--- Source passage ---

Child Vaccinations during COVID-19

Why Waiting Can Do More Harm than Good

Parents may be reluctant to visit the pediatrician’s office during the COVID-19 pandemic. But if this means your child will be missing routine vaccinations, you should think twice, says Cynthia Roldan, M.D., medical director of pediatrics at Carroll Hospital.

“Not getting vaccinated not only puts a child at risk but puts other people at risk who are highly vulnerable to the disease, like newborns who have yet to be vaccinated or people who are immunocompromised,” says Dr. Roldan.

As we know from the urgency to create a COVID-19 vaccine, vaccinations are the best way to prevent someone from getting a disease. Vaccinations can protect children from polio, diphtheria, pertussis (whooping cough), rubella (German measles) and chickenpox.

“We have certain vaccines that are recommended at certain periods of time, and that’s because it’s when children are at higher risk for disease from those infections,” says Dr. Roldan.

Pediatricians’ offices all over the county have implemented various processes and are adhering to the Centers for Disease Control and Prevention guidelines to prevent the spread of COVID-19. This includes cleaning high risk areas, temperature checks for patients and staff, wearing masks and making sure that they limit the number of people in their waiting rooms.

So, if you are a parent or guardian, ensure your child is up-to-date with his or her vaccinations. Many diseases that still exist today can be easily prevented.

“Even though parents are probably thinking, ‘my child is healthy, they are not going back to school’, they need to get vaccinated. All vaccines are important,” says Dr. Roldan.

--- Dataset excerpts ---

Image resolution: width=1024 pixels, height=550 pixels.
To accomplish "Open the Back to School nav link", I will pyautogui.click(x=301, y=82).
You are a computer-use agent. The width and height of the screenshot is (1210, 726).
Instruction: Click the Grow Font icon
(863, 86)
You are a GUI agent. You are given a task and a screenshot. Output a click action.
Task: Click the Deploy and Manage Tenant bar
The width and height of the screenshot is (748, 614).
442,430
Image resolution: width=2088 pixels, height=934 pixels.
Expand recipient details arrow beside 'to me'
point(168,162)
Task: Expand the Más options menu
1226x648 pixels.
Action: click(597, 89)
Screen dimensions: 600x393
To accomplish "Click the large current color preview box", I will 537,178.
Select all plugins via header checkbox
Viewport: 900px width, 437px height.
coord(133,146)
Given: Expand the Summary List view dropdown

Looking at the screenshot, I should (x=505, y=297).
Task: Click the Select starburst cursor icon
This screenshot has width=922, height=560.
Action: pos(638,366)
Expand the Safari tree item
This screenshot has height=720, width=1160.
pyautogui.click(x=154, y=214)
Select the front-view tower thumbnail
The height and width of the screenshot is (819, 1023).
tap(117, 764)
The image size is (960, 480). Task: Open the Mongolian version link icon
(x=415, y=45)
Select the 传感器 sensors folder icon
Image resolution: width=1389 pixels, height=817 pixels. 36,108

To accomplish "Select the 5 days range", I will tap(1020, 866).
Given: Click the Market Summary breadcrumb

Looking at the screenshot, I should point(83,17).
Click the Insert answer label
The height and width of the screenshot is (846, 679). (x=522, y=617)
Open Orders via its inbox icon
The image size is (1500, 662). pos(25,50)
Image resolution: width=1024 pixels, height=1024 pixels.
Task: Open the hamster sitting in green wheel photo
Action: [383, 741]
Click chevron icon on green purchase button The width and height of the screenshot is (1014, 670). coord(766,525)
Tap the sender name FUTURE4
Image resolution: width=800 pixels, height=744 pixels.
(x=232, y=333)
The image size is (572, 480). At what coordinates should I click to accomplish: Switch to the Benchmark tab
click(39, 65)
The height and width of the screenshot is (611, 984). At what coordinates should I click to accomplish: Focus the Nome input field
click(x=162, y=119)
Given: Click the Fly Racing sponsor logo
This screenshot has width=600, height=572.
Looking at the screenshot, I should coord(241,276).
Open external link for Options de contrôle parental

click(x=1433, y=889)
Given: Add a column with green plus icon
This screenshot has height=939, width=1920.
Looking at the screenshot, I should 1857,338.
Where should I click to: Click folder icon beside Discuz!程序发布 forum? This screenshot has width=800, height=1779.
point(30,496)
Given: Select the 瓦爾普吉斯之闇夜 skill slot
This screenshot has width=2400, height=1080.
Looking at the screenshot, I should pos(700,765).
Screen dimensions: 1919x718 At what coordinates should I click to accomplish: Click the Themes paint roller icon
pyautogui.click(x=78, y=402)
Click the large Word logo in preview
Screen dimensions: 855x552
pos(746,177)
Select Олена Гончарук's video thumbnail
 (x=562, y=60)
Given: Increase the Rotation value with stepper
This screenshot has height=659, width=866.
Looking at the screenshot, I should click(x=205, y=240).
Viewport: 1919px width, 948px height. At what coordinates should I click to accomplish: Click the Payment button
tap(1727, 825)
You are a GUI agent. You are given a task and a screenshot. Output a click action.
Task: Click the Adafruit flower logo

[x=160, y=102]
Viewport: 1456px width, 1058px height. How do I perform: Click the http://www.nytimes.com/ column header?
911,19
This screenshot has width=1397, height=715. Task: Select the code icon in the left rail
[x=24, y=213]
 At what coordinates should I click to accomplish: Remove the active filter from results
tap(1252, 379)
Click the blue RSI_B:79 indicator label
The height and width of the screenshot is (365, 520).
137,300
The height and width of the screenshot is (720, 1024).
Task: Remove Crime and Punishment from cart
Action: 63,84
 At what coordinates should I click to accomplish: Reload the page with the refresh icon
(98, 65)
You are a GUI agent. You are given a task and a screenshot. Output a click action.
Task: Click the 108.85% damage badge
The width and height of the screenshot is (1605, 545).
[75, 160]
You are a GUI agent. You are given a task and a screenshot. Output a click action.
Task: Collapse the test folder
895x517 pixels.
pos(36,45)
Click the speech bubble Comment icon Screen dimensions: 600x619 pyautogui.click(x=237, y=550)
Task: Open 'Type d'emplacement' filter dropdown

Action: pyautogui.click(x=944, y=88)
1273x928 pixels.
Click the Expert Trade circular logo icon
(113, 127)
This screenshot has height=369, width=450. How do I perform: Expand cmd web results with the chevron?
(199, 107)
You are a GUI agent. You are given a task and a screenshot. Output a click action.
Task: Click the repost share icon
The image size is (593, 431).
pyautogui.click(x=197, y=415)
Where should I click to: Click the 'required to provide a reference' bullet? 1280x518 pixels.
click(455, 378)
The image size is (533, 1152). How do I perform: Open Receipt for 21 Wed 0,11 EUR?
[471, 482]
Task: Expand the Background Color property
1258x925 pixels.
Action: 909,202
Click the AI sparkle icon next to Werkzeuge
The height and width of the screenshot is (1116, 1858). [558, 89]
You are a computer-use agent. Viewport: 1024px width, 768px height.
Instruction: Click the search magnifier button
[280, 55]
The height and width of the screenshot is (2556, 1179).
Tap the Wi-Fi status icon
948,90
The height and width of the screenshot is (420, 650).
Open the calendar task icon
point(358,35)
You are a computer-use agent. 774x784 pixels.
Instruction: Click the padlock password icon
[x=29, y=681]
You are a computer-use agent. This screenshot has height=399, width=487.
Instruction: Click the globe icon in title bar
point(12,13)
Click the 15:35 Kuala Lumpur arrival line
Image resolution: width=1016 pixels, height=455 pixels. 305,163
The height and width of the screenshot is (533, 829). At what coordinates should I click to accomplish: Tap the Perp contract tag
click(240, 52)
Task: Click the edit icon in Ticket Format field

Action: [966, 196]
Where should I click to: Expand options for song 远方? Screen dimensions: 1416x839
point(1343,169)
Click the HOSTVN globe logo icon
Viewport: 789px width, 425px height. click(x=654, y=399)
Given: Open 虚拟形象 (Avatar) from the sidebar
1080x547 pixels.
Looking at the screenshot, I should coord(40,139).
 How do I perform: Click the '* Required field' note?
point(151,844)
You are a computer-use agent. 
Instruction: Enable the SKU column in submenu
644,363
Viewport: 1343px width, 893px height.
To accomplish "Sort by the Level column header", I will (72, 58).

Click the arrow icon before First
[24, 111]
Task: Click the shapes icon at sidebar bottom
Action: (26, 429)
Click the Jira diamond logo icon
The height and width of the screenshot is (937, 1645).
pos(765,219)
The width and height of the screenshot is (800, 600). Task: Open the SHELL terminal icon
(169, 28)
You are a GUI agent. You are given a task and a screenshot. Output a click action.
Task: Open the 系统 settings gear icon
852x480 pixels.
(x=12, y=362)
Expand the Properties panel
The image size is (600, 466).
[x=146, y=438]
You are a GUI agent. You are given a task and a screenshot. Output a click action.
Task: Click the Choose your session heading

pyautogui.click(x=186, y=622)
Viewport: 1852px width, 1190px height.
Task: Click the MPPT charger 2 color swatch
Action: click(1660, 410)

---

Task description: Please rewrite the stretch of the article from "Pediatricians’ offices all" through "their waiting rooms.", swapping "masks" for "face coverings". Work from the article alone, not from the material.

Task solution:
Pediatricians’ offices all over the county have implemented various processes and are adhering to the Centers for Disease Control and Prevention guidelines to prevent the spread of COVID-19. This includes cleaning high risk areas, temperature checks for patients and staff, wearing face coverings and making sure that they limit the number of people in their waiting rooms.